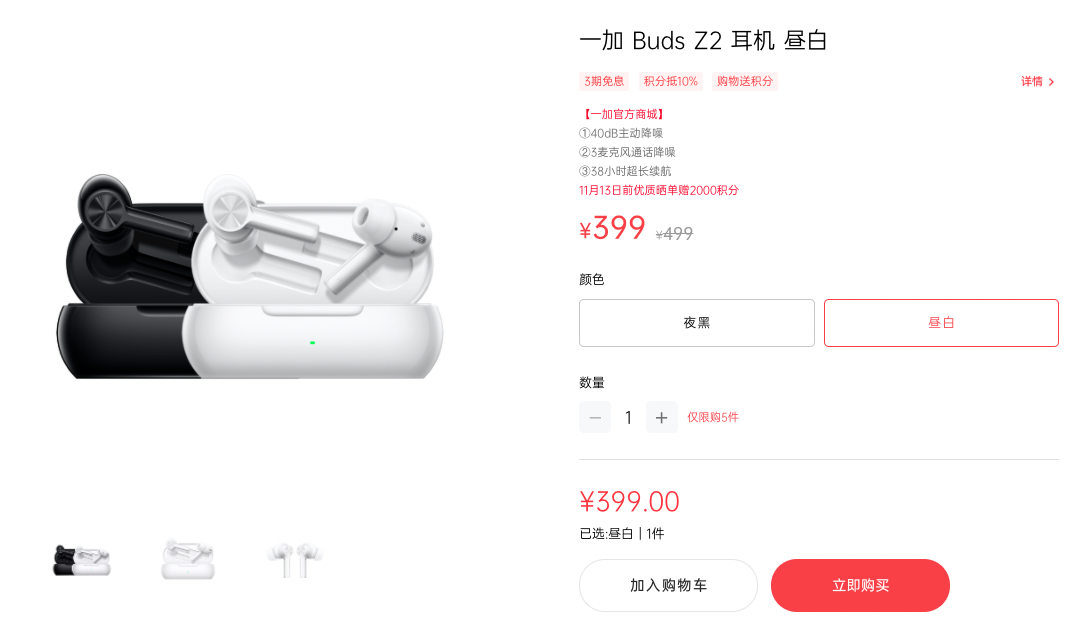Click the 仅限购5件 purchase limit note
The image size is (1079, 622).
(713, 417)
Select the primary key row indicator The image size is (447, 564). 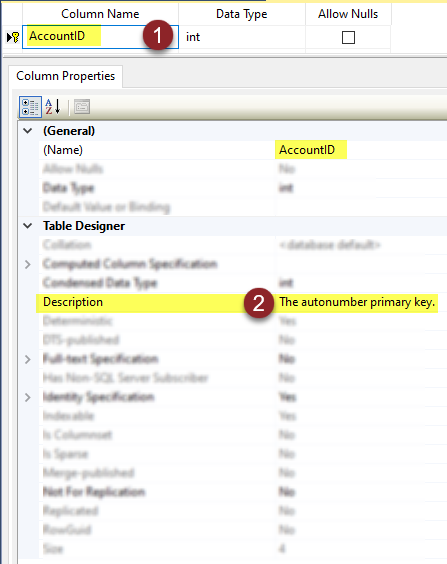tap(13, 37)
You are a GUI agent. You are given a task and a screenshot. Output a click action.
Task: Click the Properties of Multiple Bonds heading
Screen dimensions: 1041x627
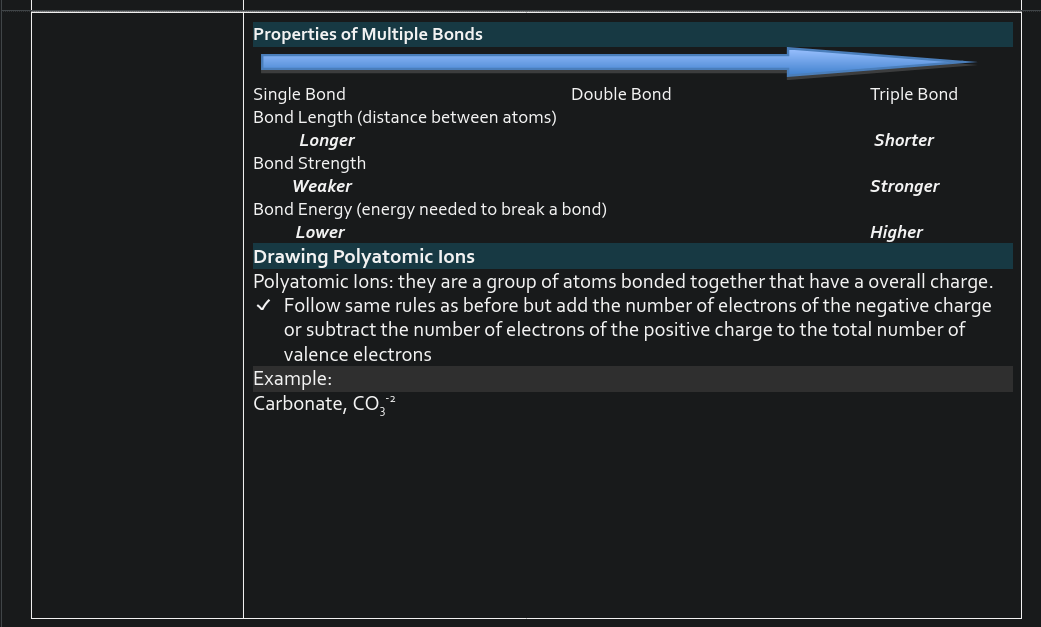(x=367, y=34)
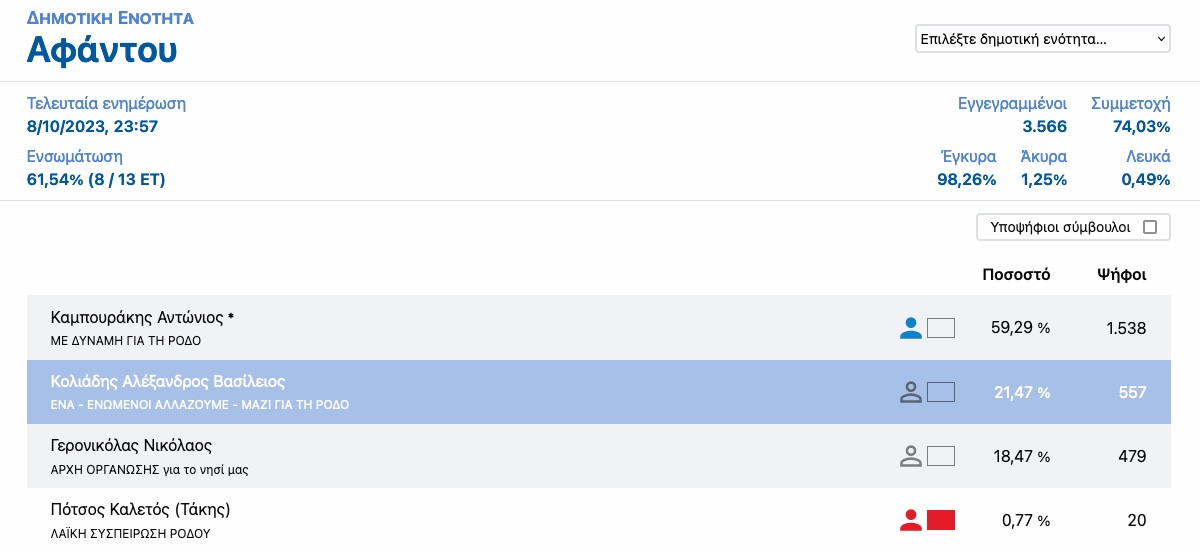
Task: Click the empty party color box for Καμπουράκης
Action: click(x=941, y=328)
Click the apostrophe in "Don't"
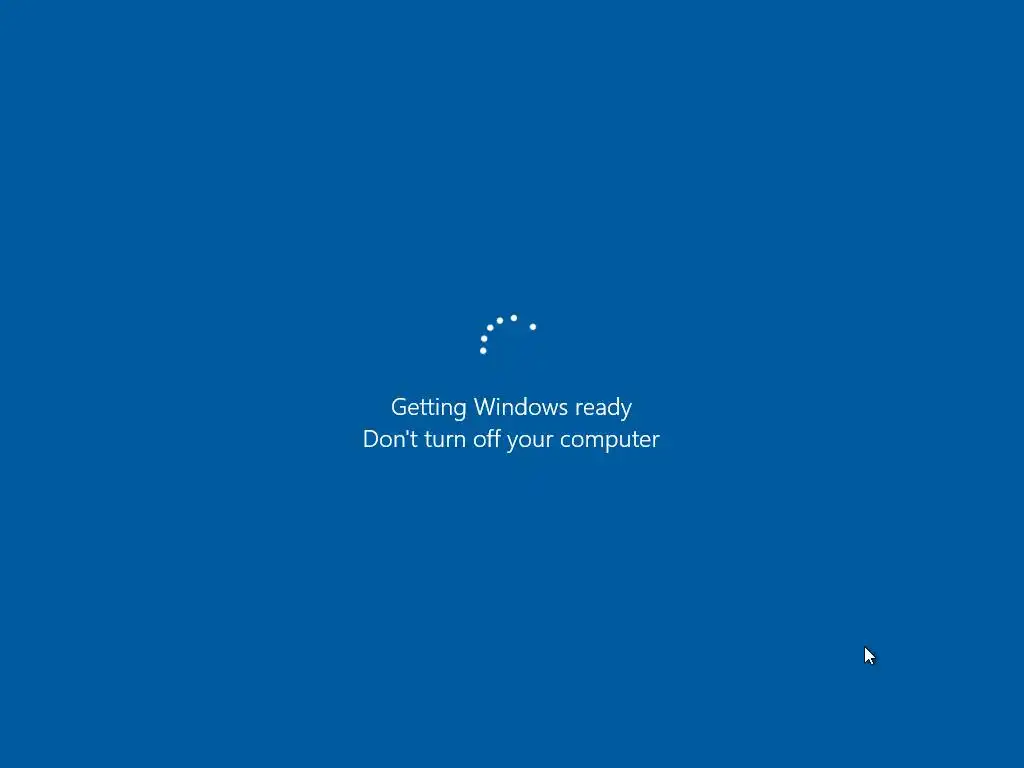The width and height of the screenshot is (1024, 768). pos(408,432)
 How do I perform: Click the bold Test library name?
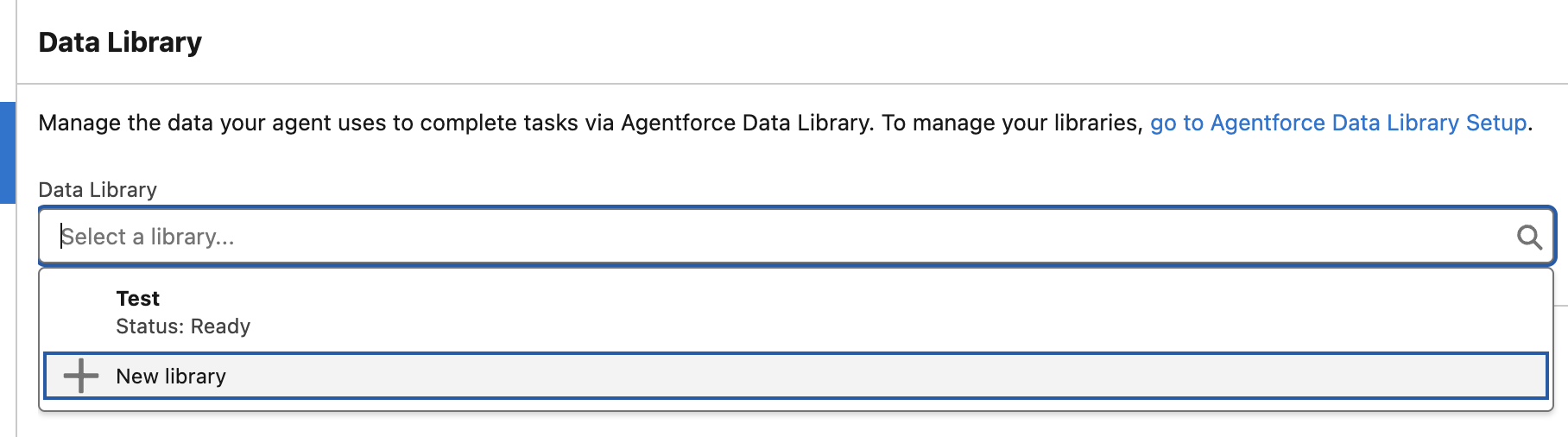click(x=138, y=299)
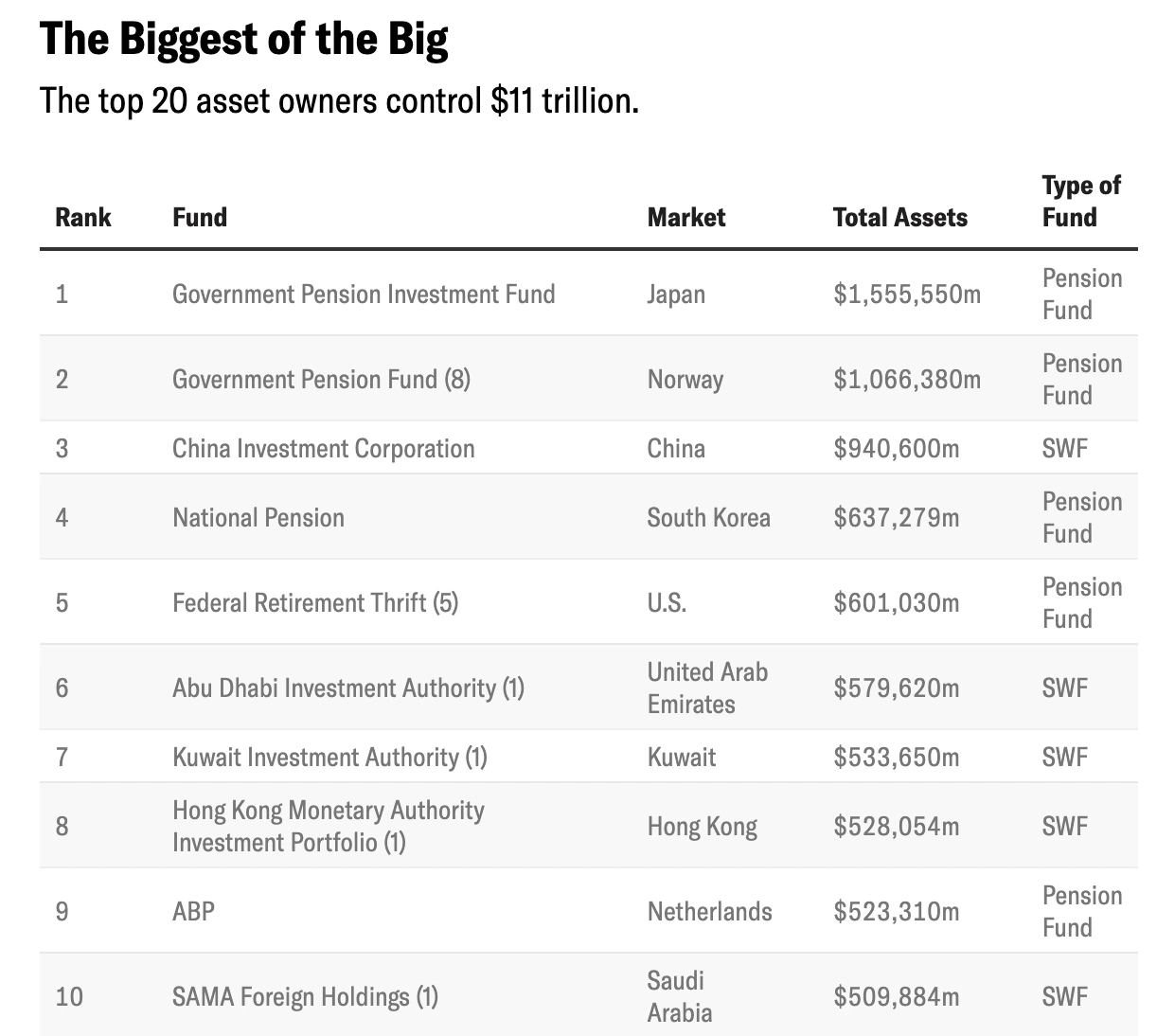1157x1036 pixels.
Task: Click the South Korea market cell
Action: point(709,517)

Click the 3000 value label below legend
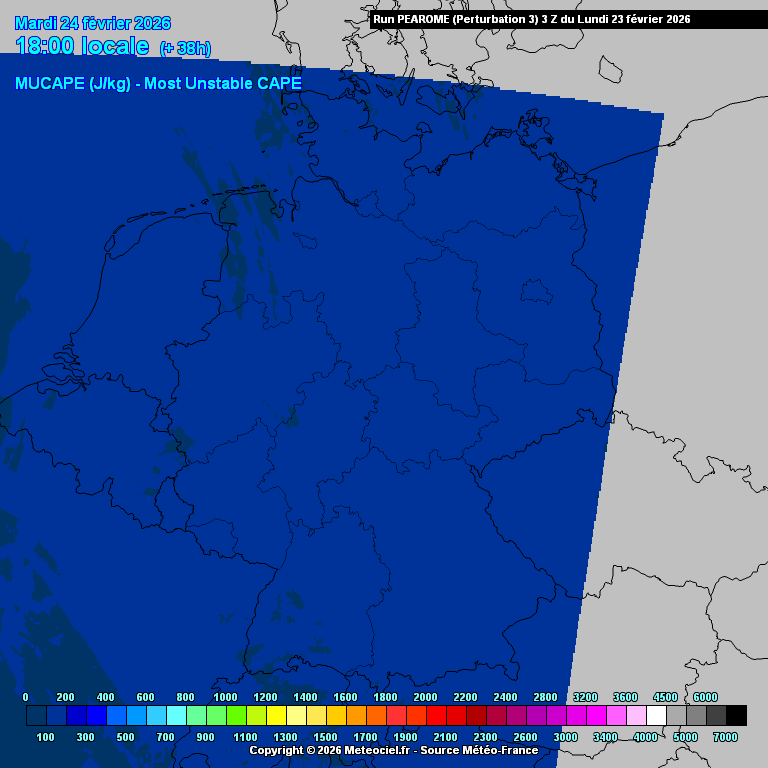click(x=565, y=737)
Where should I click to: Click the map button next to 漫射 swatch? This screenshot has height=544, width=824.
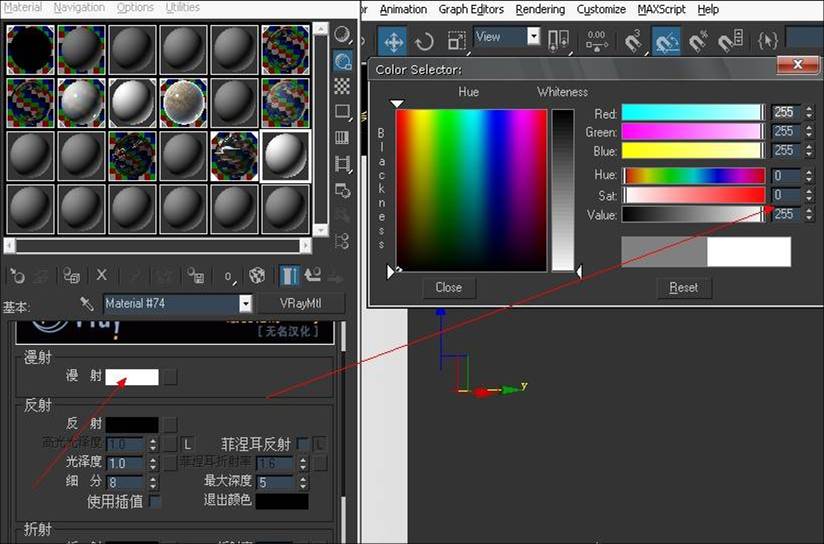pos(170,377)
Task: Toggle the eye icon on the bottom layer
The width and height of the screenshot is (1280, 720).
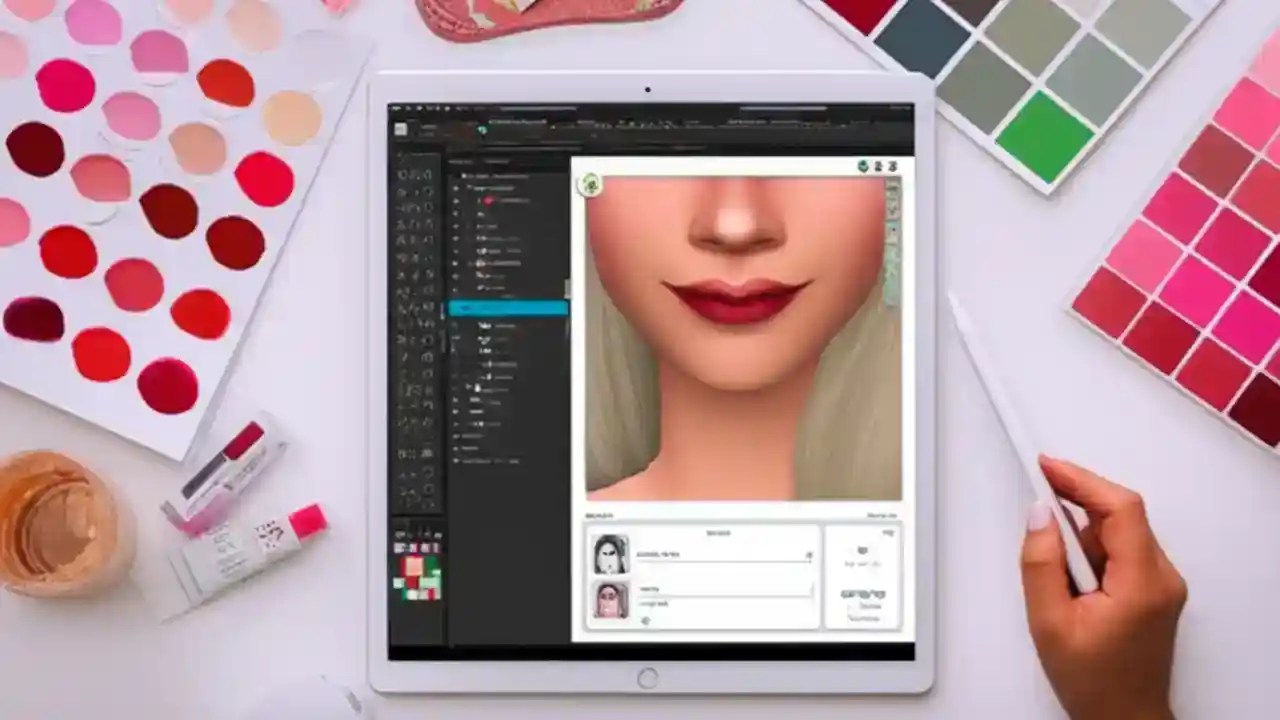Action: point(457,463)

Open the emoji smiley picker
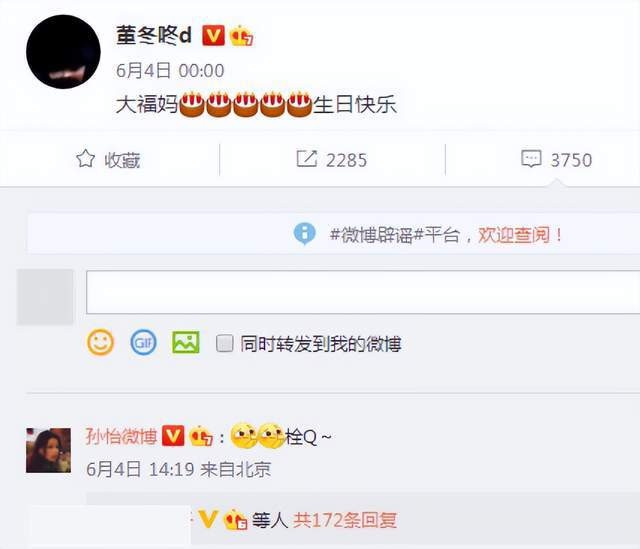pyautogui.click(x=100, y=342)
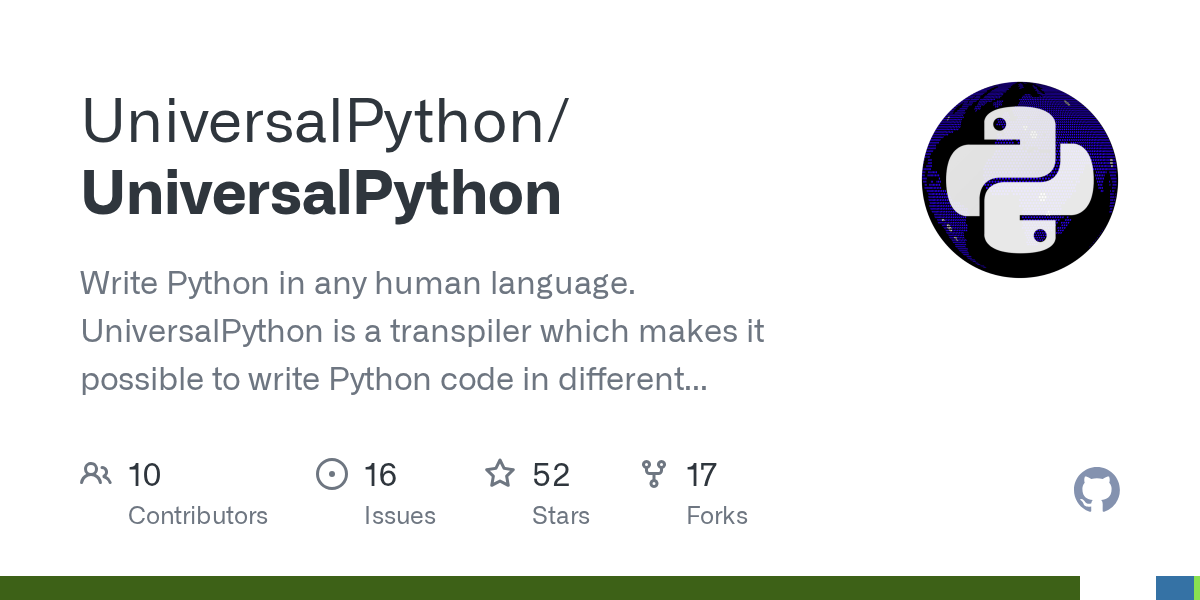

◆ ◆ ◆ ◆

The answer must be an exact transcription of the lines from the one holding "Click the 3000 value label below legend" to the last line of the entries above, with no pictures and nothing else.

Click the 3000 value label below legend
click(x=565, y=737)
Where should I click to: Click the map button next to 漫射 swatch? This screenshot has height=544, width=824.
pos(170,377)
Task: Toggle the eye icon on the bottom layer
The width and height of the screenshot is (1280, 720).
Action: point(457,463)

Open the emoji smiley picker
pyautogui.click(x=100, y=342)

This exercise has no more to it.